### EXERCISE OBJECTIVE
Reproduce the lines below word for word, leaving out the pictures.

### DATA PROVIDED
■ ■ ■ ■
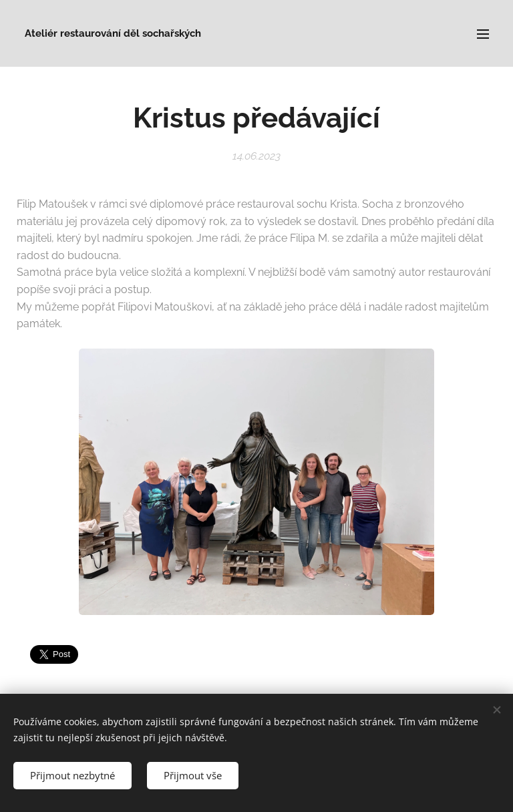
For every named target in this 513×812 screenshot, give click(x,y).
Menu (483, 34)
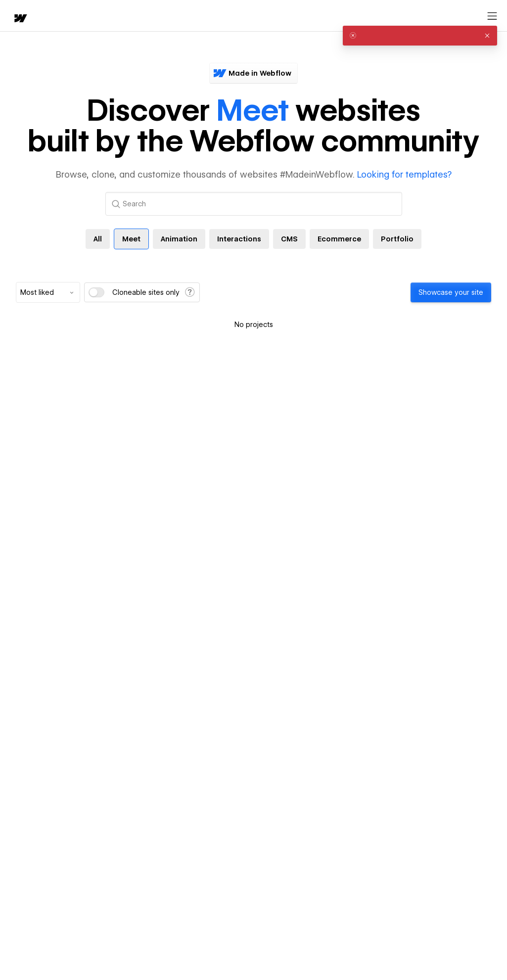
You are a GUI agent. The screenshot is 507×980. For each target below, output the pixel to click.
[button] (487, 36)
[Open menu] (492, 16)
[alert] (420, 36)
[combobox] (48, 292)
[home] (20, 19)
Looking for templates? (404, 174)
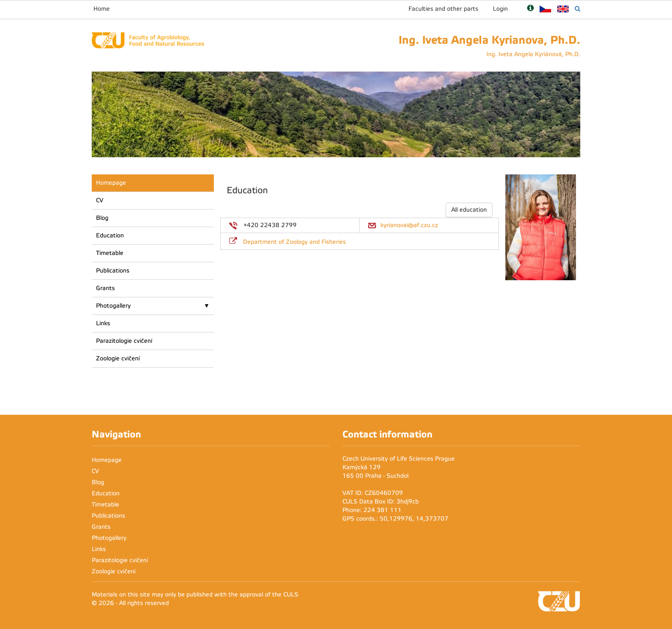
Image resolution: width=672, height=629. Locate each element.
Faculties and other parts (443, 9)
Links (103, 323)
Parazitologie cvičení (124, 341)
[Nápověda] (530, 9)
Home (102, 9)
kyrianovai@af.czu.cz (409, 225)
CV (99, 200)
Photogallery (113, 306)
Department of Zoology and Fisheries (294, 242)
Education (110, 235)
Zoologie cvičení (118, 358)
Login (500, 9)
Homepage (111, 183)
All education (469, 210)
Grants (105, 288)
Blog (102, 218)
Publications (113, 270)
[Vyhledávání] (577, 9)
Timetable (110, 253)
■ ■ ■ ■
### EXERCISE ANSWER
For every named target in this 513×812 screenshot, give click(x,y).
Menu (483, 34)
You are a GUI agent. The screenshot is 507×980. For each target below, output the pixel to click.
[button] (487, 36)
[Open menu] (492, 16)
[alert] (420, 36)
[combobox] (48, 292)
[home] (20, 19)
Looking for templates? (404, 174)
Image resolution: width=672, height=629. Locate each element.
Faculties and other parts (443, 9)
Links (103, 323)
Parazitologie cvičení (124, 341)
[Nápověda] (530, 9)
Home (102, 9)
kyrianovai@af.czu.cz (409, 225)
CV (99, 200)
Photogallery (113, 306)
Department of Zoology and Fisheries (294, 242)
Education (110, 235)
Zoologie cvičení (118, 358)
Login (500, 9)
Homepage (111, 183)
All education (469, 210)
Grants (105, 288)
Blog (102, 218)
Publications (113, 270)
[Vyhledávání] (577, 9)
Timetable (110, 253)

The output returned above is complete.